Saved entries:
· · · ·

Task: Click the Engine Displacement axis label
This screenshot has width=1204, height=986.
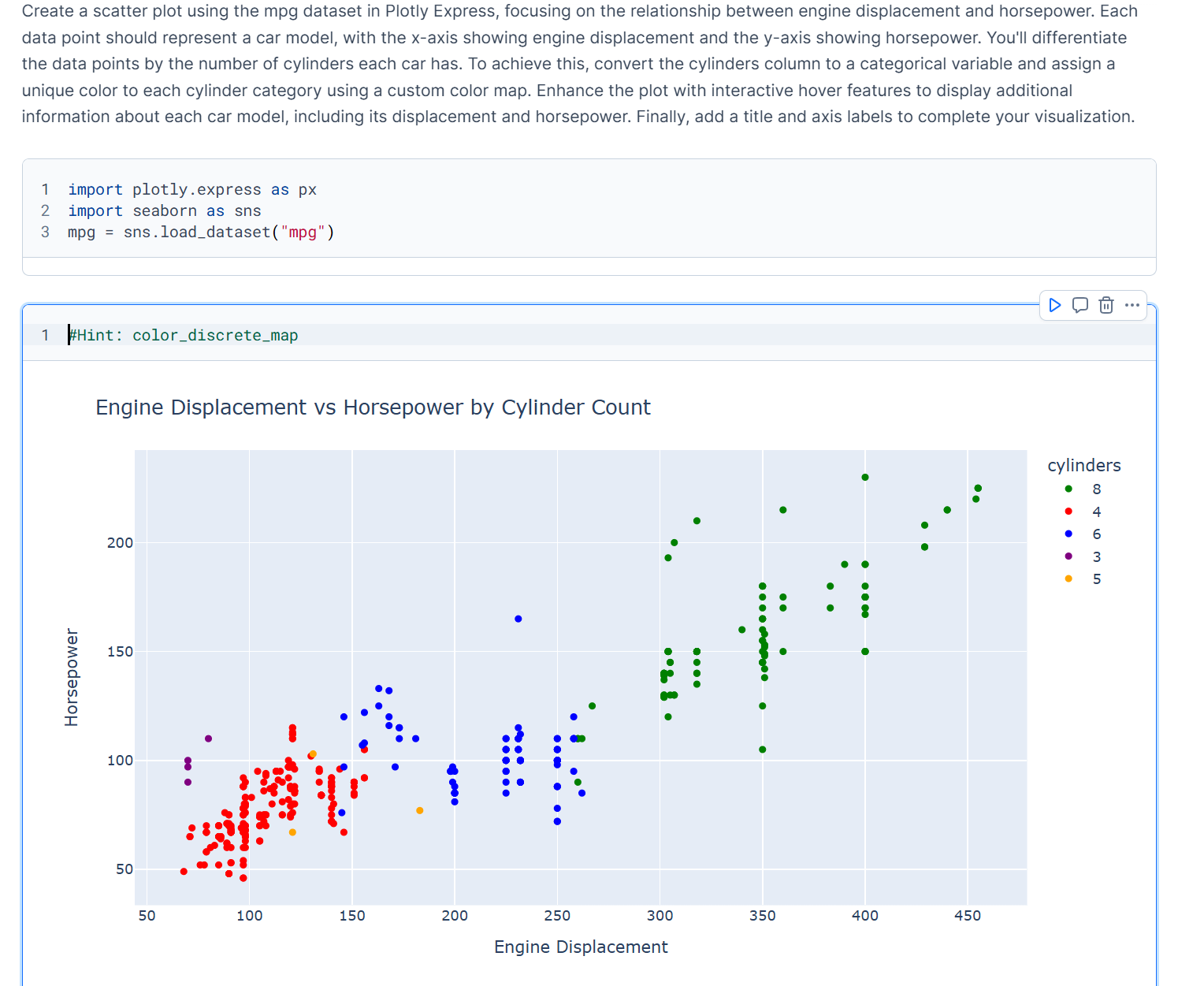Action: point(581,947)
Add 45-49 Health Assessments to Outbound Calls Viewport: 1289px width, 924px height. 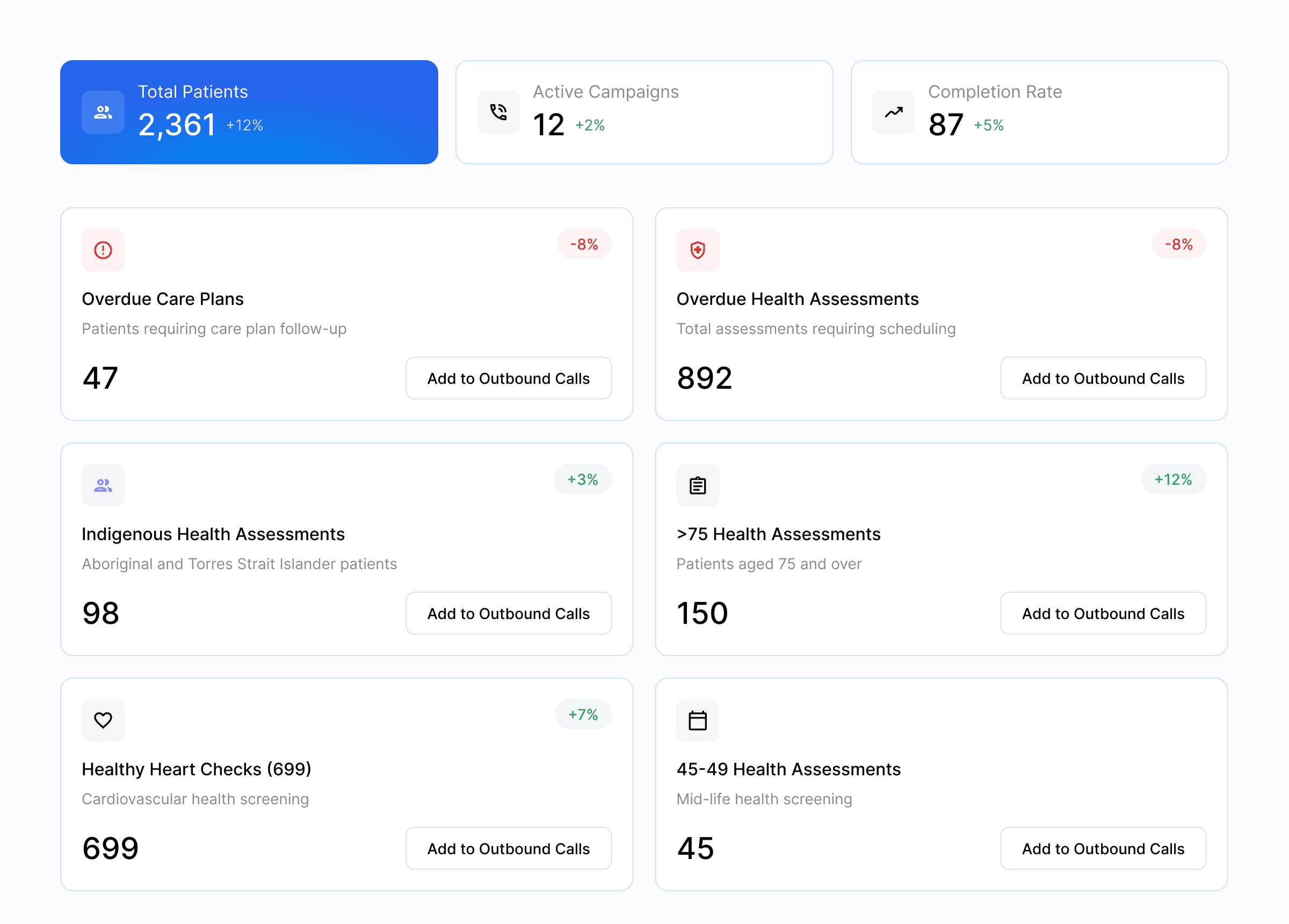[x=1103, y=848]
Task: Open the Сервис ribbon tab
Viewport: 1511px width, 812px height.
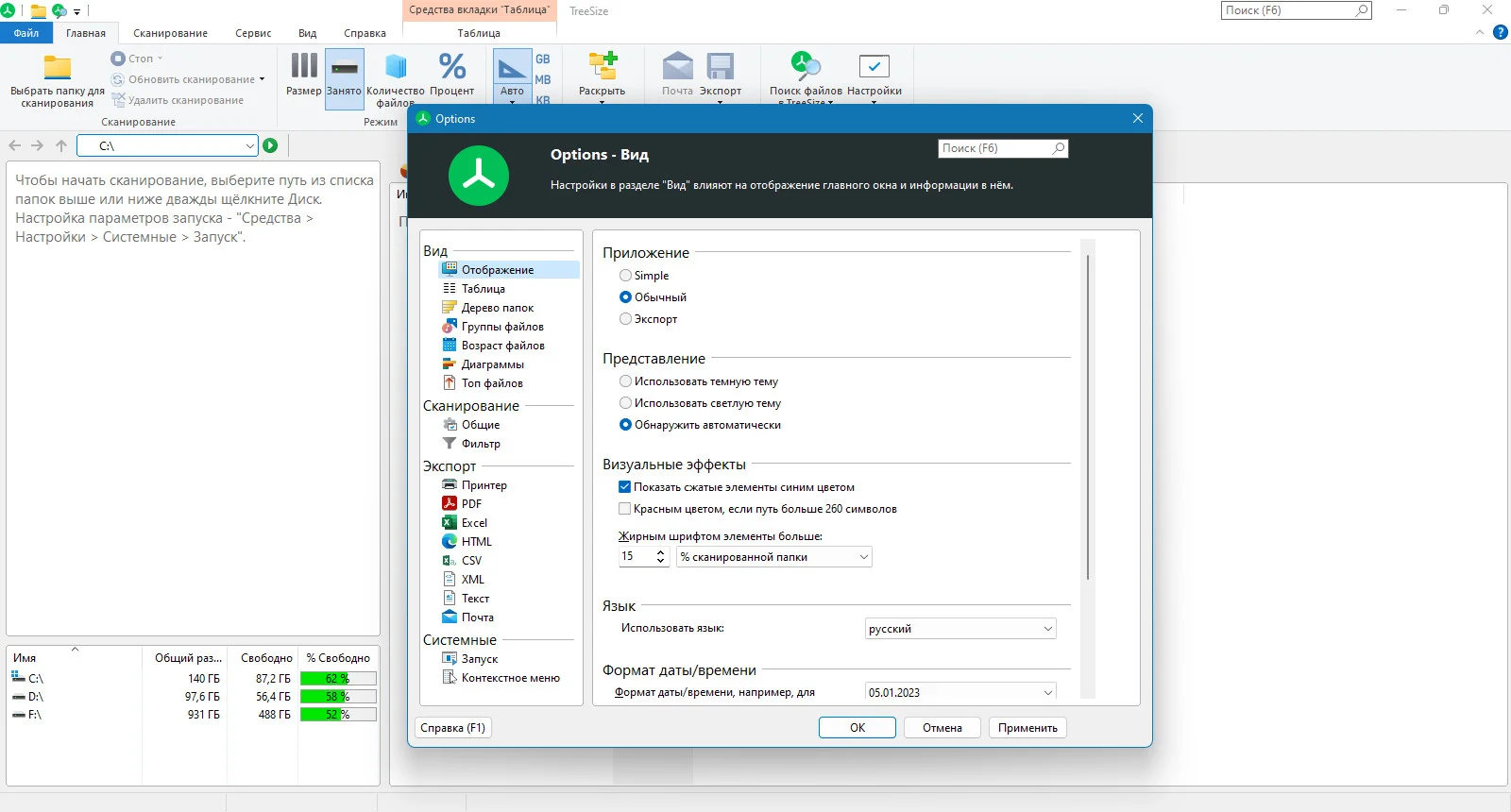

· · · ·

» **Written instruction**
Copy out the entries word for word, beginning at the line containing "Task: Open the Сервис ribbon tab" and continuing through the end of the entries, and omit the pictures.

» **The result**
Task: Open the Сервис ribbon tab
Viewport: 1511px width, 812px height.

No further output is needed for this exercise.